→ TASK DETAILS
Your task is to reproduce the entries below word for word.

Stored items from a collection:
Start of Block

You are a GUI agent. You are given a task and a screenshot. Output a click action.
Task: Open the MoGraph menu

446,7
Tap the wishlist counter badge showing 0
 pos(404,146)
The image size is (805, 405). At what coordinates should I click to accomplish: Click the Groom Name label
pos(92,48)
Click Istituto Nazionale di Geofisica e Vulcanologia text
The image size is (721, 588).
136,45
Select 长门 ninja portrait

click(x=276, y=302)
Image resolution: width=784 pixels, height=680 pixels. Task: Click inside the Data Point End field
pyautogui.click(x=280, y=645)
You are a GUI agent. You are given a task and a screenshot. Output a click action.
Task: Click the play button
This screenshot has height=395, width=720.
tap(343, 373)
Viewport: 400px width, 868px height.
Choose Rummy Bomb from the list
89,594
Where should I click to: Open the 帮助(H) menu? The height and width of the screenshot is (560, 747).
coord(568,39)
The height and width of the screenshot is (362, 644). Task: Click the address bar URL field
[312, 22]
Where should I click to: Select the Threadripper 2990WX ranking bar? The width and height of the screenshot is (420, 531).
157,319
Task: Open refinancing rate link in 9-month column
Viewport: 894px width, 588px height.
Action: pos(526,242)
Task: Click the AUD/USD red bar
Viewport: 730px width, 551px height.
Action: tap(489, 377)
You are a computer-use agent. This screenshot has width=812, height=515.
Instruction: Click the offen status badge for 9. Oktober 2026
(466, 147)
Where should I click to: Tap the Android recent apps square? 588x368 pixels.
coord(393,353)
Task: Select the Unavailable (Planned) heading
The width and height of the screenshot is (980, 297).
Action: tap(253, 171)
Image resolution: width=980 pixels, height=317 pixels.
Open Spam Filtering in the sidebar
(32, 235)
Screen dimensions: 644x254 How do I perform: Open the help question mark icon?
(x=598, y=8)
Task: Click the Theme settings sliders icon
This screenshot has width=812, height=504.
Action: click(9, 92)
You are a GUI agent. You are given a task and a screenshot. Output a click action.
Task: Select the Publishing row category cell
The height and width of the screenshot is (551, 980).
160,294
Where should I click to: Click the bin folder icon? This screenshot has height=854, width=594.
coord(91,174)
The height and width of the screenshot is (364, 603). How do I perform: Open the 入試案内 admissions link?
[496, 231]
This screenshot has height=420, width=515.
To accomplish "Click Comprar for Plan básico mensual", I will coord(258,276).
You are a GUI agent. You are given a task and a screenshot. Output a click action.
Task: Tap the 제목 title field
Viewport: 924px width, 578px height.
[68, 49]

End of Block

→ TASK ANSWER
You are a GUI agent. You are given a task and a screenshot. Output a click action.
Task: Open the MoGraph menu

446,7
Tap the wishlist counter badge showing 0
 pos(404,146)
The image size is (805, 405). At what coordinates should I click to accomplish: Click the Groom Name label
pos(92,48)
Click Istituto Nazionale di Geofisica e Vulcanologia text
The image size is (721, 588).
136,45
Select 长门 ninja portrait

click(x=276, y=302)
Image resolution: width=784 pixels, height=680 pixels. Task: Click inside the Data Point End field
pyautogui.click(x=280, y=645)
You are a GUI agent. You are given a task and a screenshot. Output a click action.
Task: Click the play button
This screenshot has height=395, width=720.
tap(343, 373)
Viewport: 400px width, 868px height.
Choose Rummy Bomb from the list
89,594
Where should I click to: Open the 帮助(H) menu? The height and width of the screenshot is (560, 747).
coord(568,39)
The height and width of the screenshot is (362, 644). Task: Click the address bar URL field
[312, 22]
Where should I click to: Select the Threadripper 2990WX ranking bar? The width and height of the screenshot is (420, 531).
157,319
Task: Open refinancing rate link in 9-month column
Viewport: 894px width, 588px height.
Action: pos(526,242)
Task: Click the AUD/USD red bar
Viewport: 730px width, 551px height.
Action: tap(489, 377)
You are a computer-use agent. This screenshot has width=812, height=515.
Instruction: Click the offen status badge for 9. Oktober 2026
(466, 147)
Where should I click to: Tap the Android recent apps square? 588x368 pixels.
coord(393,353)
Task: Select the Unavailable (Planned) heading
The width and height of the screenshot is (980, 297).
Action: tap(253, 171)
Image resolution: width=980 pixels, height=317 pixels.
Open Spam Filtering in the sidebar
(32, 235)
Screen dimensions: 644x254 How do I perform: Open the help question mark icon?
(x=598, y=8)
Task: Click the Theme settings sliders icon
This screenshot has width=812, height=504.
Action: click(9, 92)
You are a GUI agent. You are given a task and a screenshot. Output a click action.
Task: Select the Publishing row category cell
The height and width of the screenshot is (551, 980).
160,294
Where should I click to: Click the bin folder icon? This screenshot has height=854, width=594.
coord(91,174)
The height and width of the screenshot is (364, 603). How do I perform: Open the 入試案内 admissions link?
[496, 231]
This screenshot has height=420, width=515.
To accomplish "Click Comprar for Plan básico mensual", I will coord(258,276).
You are a GUI agent. You are given a task and a screenshot. Output a click action.
Task: Tap the 제목 title field
Viewport: 924px width, 578px height.
[68, 49]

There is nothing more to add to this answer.